Comparison with Alternatives
| | Bedrock Knowledge Bases | Custom pgvector | OpenSearch kNN | Amazon Kendra | | --- | --- | --- | --- | --- | | Setup | Fully managed | DIY | DIY | Fully managed | | Customization | Medium | Full | Full | Limited | | Generation | Built-in | Separate model call | Separate model call | Separate model call | | Citations | Yes | DIY | DIY | Yes | | Pricing | Embed + store + generate | Embed + RDS + generate | Embed + OS + generate | Per-hour connector-based | | Best for | Managed RAG on AWS | Max control | Hybrid keyword + vector | Enterprise search with connectors |
Rule of thumb: if you want the shortest path to a grounded chatbot on AWS, Knowledge Bases. If you need custom reranking, complex metadata filtering, or hybrid search, build on OpenSearch or pgvector. If your problem is enterprise search more than generative Q&A, Kendra.
Exam Relevance
- AI Practitioner (AIF-C01) — heavy coverage of Knowledge Bases as AWS's managed RAG solution, chunking strategies, when to use RAG vs fine-tuning, and citation-based grounding.
- Machine Learning Engineer Associate (MLA-C01) — Knowledge Bases configuration, vector store choice, chunking strategies, and integration with Agents for tool-using assistants.
- Solutions Architect Associate (SAA-C03) — designing GenAI architectures: API Gateway → Lambda → Bedrock Knowledge Base + Guardrails, S3 as ingestion source, VPC endpoints for private inference.
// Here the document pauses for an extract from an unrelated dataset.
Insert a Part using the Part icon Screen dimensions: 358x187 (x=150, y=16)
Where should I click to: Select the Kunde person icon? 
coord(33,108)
Classic exam trap: RAG vs fine-tuning. Use RAG (Knowledge Bases) when facts change frequently or need citation; use fine-tuning when you need the model to learn a style, format, or domain language that cannot be delivered through retrieved context.
Frequently Asked Questions
Q: Which chunking strategy should I use?
A: Start with default (~300 tokens) for mixed content. Use hierarchical chunking for long structured documents (books, runbooks) where you want small retrieval chunks but large generation context. Use semantic chunking when documents have poor section boundaries and you need the chunker to detect topic shifts. Use fixed-size with explicit overlap when you already know the optimal chunk size for your domain. Re-chunking forces re-embedding, which costs tokens, so benchmark on a representative subset before changing strategies on millions of documents.
Q: Which vector store should I pick?
A: OpenSearch Serverless for the shortest path — Bedrock creates it for you and you're done. Aurora PostgreSQL + pgvector if your team already operates Postgres and wants SQL access to the data. Pinecone for very large-scale or when you already use it. Redis Enterprise for sub-10ms retrieval latency. MongoDB Atlas if you're already on Atlas. All options work with the same Knowledge Bases APIs; the trade-offs are operational cost and ecosystem fit.
Q: Should I use RAG with Knowledge Bases or fine-tune a model?
A: RAG when your content changes frequently (docs, tickets, policies), when you need citations for compliance, and when the content is too large to fit in a prompt. Fine-tuning when you need the model to reliably output a specific format (JSON schema, legal clause style), when you want to teach a domain-specific tone, or when RAG prompts are blowing past context limits because the content is too homogeneous to retrieve against. The two combine well — fine-tune style, RAG facts.
This article reflects AWS features and pricing as of 2026. AWS services evolve rapidly — always verify against the official Amazon Bedrock Knowledge Bases documentation before making production decisions.